[Saved entries]
BEGIN

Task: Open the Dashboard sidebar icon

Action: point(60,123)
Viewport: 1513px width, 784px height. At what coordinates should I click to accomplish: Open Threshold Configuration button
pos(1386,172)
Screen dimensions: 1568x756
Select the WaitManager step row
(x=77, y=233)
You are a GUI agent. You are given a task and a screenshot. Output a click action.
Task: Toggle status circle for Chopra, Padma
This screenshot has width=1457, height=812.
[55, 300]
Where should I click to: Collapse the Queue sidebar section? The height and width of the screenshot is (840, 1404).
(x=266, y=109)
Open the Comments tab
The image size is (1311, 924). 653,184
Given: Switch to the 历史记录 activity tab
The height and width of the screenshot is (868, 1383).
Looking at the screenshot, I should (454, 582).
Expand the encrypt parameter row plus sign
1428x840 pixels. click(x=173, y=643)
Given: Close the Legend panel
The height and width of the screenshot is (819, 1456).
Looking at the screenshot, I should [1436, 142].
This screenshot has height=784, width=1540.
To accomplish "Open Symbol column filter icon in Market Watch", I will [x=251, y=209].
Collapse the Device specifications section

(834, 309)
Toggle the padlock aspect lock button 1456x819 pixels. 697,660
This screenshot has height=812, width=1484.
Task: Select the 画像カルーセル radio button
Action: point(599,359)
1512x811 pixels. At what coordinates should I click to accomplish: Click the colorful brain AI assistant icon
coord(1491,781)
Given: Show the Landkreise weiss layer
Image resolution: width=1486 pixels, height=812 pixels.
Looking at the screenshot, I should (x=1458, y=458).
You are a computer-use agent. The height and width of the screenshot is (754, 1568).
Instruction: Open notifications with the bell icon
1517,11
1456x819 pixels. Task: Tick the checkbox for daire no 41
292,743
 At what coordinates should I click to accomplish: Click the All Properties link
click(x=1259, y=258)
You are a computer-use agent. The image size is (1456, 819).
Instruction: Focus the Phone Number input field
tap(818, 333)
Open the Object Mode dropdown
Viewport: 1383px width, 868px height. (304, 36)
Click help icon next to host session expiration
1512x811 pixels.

END

- Task goal: Scan the lines above for "Given: Switch to the 历史记录 activity tab" and for "Given: Close the Legend panel". Repeat exactly the line holding each of them and every line in between.

- Answer to this exercise:
Given: Switch to the 历史记录 activity tab
The height and width of the screenshot is (868, 1383).
Looking at the screenshot, I should (454, 582).
Expand the encrypt parameter row plus sign
1428x840 pixels. click(x=173, y=643)
Given: Close the Legend panel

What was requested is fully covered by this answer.